DDR-Fußball-Bezirksliga 1968/69

DDR-Bezirksliga 1968/69
DDR-Bezirksliga 1967/68
DDR-Liga 1968/69
Bezirksklasse der
15 Bezirke ↓

Die DDR-Bezirksliga wurde mit der Saison 1968/69 zum 17. Mal ausgetragen und war die höchste Spielklasse eines Bezirks sowie die dritthöchste im Ligasystem auf dem Gebiet des DFV.

Der Spielbetrieb der 15 Bezirksligen wurde vom jeweiligen Bezirksfachausschuss (BFA) durchgeführt und die Ermittlung der Bezirksmeister geschah nach zehn Spielzeiten wieder ausschließlich in eingleisigen Ligen.
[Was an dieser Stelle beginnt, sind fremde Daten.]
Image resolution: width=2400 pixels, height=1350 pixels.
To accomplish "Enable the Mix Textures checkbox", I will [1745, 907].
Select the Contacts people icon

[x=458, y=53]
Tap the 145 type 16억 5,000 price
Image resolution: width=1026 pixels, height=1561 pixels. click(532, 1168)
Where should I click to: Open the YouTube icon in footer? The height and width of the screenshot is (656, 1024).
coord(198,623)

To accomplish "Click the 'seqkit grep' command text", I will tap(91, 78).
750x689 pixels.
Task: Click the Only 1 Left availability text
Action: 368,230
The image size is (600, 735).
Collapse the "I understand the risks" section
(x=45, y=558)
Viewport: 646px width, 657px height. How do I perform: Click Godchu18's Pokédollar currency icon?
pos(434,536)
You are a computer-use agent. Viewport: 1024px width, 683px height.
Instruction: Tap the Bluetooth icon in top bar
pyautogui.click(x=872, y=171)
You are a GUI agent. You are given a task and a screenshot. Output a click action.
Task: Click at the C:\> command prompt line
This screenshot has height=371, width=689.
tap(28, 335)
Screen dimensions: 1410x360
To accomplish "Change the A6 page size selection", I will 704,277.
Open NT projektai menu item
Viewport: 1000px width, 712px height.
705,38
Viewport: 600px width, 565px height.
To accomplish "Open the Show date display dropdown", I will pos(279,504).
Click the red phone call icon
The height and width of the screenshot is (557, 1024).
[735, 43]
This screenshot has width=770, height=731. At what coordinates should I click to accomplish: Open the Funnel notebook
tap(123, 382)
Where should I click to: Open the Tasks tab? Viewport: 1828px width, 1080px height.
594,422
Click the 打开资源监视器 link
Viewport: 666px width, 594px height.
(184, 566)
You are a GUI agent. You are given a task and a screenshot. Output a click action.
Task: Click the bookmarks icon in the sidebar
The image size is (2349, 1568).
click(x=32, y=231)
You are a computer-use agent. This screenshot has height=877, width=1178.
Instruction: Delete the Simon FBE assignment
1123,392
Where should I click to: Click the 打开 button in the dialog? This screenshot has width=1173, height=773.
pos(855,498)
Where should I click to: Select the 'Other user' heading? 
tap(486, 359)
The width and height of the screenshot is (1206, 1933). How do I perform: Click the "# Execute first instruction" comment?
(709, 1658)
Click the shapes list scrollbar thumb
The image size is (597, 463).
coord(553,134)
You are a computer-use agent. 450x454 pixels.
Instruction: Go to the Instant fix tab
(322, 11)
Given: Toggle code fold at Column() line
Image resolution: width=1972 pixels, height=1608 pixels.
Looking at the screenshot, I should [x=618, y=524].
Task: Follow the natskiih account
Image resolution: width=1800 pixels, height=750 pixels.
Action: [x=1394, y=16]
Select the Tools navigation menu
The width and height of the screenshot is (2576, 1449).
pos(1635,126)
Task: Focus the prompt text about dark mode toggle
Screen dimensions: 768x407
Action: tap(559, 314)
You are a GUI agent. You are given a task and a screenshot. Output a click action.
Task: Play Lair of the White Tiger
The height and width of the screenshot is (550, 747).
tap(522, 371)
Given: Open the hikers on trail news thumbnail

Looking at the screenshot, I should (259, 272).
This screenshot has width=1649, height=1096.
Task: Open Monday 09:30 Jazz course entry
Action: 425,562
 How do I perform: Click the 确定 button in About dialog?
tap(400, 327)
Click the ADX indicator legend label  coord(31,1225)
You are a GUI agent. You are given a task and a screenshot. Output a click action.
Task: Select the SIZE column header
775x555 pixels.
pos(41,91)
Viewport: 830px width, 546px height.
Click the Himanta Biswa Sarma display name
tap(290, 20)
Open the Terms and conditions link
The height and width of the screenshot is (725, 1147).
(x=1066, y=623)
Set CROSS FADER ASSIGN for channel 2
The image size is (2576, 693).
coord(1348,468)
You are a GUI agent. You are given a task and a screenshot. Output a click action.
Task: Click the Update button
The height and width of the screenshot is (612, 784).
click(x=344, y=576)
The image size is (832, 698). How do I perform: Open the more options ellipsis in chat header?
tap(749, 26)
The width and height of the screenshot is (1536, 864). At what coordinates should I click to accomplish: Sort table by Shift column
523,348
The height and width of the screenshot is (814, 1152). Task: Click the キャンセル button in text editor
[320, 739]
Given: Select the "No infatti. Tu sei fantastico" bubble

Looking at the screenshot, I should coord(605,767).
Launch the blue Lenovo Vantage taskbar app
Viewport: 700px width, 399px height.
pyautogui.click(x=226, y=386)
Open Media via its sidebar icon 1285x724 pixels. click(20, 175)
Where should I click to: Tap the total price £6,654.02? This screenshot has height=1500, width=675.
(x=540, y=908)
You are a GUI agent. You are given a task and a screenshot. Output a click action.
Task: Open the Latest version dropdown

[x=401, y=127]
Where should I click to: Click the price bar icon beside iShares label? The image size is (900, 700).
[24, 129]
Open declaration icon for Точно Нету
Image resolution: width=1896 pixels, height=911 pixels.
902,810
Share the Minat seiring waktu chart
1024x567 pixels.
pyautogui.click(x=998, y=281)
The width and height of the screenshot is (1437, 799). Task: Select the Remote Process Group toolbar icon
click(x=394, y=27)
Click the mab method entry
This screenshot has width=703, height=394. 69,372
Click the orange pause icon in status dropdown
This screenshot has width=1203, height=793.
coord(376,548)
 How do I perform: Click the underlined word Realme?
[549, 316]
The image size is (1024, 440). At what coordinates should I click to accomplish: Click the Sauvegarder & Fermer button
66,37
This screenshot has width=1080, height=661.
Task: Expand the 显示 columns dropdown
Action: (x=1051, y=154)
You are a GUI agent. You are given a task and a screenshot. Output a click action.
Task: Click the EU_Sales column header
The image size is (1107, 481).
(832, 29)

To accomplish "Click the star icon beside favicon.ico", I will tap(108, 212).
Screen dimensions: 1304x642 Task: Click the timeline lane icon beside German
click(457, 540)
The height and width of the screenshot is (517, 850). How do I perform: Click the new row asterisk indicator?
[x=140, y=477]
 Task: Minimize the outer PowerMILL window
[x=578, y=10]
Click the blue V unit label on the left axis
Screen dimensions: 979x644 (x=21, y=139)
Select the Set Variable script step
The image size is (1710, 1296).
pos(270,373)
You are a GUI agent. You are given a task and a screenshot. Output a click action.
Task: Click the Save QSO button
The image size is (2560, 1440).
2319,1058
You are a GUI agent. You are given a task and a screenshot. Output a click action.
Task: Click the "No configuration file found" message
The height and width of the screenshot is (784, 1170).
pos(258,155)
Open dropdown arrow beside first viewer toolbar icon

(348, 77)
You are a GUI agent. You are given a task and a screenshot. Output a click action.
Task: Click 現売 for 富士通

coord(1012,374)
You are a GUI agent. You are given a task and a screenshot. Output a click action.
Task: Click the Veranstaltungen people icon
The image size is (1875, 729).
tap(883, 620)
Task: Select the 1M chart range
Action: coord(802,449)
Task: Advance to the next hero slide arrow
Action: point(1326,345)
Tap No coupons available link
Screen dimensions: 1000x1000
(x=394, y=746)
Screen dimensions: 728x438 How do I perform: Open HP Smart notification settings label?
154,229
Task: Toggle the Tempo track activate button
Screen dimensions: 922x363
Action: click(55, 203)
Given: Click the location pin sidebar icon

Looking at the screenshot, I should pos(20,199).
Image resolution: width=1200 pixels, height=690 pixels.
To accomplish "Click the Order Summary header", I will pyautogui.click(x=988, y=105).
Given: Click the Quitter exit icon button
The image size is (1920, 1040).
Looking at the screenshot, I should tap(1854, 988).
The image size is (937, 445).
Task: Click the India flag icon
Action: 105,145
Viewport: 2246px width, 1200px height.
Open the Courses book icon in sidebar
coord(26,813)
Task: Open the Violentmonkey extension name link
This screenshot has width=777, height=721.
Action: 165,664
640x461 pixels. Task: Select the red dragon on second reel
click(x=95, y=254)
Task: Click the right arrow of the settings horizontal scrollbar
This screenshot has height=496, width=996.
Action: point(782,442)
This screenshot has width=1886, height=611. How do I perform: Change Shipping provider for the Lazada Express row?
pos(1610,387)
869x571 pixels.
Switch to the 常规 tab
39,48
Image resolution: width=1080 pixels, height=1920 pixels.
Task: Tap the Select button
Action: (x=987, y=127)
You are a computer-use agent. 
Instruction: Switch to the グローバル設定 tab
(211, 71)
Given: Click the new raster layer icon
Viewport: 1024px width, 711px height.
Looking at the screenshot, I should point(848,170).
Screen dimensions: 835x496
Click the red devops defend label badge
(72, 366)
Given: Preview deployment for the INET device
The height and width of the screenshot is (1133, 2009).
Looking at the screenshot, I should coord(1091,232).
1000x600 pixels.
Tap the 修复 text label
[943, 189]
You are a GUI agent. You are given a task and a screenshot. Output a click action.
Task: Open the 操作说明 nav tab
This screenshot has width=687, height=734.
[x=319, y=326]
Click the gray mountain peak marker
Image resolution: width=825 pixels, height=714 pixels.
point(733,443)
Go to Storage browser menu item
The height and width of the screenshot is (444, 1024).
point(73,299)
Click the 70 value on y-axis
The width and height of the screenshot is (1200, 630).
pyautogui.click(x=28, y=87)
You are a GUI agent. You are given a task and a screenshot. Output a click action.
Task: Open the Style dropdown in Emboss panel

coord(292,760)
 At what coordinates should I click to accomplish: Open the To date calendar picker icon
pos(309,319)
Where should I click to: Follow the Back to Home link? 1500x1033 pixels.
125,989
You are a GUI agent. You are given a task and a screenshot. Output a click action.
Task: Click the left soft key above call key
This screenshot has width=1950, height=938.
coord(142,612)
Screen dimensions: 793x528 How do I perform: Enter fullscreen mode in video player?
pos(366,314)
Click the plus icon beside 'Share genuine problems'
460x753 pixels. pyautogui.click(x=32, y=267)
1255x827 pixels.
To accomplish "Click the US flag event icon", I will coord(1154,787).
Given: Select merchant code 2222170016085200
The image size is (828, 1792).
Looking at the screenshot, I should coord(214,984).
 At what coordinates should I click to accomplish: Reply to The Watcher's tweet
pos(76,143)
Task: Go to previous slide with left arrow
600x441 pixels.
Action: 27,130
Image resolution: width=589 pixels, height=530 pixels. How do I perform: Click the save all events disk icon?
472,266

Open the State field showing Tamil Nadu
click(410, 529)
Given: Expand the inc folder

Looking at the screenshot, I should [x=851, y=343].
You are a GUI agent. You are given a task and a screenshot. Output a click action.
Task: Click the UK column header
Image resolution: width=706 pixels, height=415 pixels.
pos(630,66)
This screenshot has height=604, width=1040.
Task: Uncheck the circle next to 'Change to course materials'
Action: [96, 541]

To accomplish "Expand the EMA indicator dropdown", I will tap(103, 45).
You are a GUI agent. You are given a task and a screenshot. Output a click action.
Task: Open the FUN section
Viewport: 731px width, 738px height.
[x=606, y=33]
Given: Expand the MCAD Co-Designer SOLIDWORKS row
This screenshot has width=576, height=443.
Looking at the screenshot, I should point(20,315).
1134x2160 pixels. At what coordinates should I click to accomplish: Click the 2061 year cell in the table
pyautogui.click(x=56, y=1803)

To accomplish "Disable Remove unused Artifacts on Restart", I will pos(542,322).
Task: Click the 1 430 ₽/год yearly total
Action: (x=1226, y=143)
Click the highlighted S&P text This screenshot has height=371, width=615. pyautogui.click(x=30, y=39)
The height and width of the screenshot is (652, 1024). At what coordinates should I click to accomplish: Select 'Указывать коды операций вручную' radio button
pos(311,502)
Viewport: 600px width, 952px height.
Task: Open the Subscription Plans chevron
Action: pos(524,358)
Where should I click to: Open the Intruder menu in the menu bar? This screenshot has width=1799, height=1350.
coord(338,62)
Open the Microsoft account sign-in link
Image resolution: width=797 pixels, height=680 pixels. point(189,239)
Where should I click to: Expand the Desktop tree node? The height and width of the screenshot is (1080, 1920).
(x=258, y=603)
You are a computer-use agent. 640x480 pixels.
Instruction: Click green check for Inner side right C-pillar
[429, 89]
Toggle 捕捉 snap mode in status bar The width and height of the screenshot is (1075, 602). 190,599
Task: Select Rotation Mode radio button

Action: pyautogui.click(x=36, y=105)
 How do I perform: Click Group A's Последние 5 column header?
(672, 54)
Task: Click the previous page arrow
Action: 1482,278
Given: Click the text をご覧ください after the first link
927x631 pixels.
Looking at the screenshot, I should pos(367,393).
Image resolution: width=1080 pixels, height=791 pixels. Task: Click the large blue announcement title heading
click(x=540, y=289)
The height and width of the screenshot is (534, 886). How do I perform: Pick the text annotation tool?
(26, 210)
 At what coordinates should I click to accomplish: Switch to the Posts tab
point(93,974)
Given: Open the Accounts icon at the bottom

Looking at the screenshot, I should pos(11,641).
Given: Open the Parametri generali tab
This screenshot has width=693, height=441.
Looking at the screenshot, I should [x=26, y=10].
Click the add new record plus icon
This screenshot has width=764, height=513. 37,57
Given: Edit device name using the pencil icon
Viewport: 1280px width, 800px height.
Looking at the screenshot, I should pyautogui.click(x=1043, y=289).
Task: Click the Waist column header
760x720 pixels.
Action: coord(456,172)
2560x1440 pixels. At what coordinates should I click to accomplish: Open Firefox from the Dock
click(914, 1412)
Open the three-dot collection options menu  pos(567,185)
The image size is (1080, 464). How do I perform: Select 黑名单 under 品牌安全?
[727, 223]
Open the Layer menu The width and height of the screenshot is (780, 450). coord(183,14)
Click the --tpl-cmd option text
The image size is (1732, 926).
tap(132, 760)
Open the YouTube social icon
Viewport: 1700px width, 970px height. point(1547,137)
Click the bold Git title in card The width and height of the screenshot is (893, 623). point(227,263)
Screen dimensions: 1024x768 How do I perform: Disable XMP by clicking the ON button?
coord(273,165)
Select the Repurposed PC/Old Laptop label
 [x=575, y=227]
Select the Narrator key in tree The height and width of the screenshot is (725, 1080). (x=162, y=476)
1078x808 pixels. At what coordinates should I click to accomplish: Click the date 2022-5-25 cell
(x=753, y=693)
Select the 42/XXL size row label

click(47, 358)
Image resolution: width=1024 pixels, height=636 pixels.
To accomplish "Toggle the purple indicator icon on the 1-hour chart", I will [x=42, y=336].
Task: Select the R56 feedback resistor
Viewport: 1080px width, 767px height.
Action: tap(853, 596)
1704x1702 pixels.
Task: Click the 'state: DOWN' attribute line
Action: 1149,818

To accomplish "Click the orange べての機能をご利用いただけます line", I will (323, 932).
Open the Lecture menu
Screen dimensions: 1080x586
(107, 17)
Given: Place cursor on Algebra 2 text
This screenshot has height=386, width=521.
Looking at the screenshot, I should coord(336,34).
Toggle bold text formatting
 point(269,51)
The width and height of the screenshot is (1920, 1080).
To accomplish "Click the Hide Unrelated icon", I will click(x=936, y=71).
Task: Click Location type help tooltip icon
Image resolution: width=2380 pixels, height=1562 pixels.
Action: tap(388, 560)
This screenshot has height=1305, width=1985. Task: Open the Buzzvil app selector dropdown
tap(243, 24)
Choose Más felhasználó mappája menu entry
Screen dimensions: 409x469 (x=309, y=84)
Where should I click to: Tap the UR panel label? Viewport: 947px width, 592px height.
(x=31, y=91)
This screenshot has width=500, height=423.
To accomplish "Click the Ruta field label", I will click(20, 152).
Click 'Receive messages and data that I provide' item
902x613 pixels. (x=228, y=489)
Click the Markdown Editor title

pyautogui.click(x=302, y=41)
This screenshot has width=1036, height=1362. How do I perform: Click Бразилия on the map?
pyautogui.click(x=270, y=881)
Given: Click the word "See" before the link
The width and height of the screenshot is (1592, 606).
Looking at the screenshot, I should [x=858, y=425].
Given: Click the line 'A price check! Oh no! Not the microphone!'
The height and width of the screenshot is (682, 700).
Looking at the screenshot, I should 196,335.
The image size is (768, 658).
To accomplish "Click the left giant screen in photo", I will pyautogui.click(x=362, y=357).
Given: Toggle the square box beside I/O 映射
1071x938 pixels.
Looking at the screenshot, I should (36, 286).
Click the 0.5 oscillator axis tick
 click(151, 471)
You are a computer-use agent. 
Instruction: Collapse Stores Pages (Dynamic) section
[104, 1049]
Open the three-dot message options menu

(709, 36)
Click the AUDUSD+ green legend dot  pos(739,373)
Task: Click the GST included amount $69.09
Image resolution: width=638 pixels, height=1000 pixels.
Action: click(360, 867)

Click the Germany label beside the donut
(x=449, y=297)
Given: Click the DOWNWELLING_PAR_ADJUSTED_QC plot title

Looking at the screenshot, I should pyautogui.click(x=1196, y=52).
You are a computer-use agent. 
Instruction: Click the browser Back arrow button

Ihren Bezirksmeistertitel aus dem Vorjahr konnte nur die Betriebssportgemeinschaft (BSG) CM Veritas Wittenberge erfolgreich verteidigen. Wittenberge beendete wie die BSG Aktivist Schwarze Pumpe zum vierten Mal als Sieger ihre Bezirksliga, was Lokomotive Prenzlau, Motor Altenburg, Motor Nordhausen West und der TSG Gröditz zum dritten Mal gelang.

Nach dieser Spielzeit gab es wie im Vorjahr keine direkten Aufsteiger in die übergeordnete DDR-Liga. Die Bezirksmeister qualifizierten sich für die Aufstiegsrunde zur DDR-Liga, in der dann in drei Gruppen zu je fünf Mannschaften die sechs Aufsteiger ermittelt wurden. Als Zweitplatzierte der Bezirksligen Ost-Berlin und Suhl, nahmen die Zweitvertretung vom FC Vorwärts Berlin und die BSG Chemie Glas Ilmenau anstelle der nicht aufstiegsberechtigten Zweitvertretungen vom 1. FC Union Berlin und der ASG Vorwärts Meiningen an dieser teil. Den Aufstieg schafften aus der Gruppe A die Zweitvertretungen vom FC Vorwärts Berlin und der BSG Stahl Eisenhüttenstadt, aus der Gruppe B die Zweitvertretungen vom HFC Chemie und 1. FC Magdeburg sowie aus der Gruppe C BSG Motor Hermsdorf und BSG Motor Nordhausen West. Der BSG Aktivist Schwarze Pumpe blieb durch den fünften Platz in der Gruppe A der sofortige Wiederaufstieg verwehrt.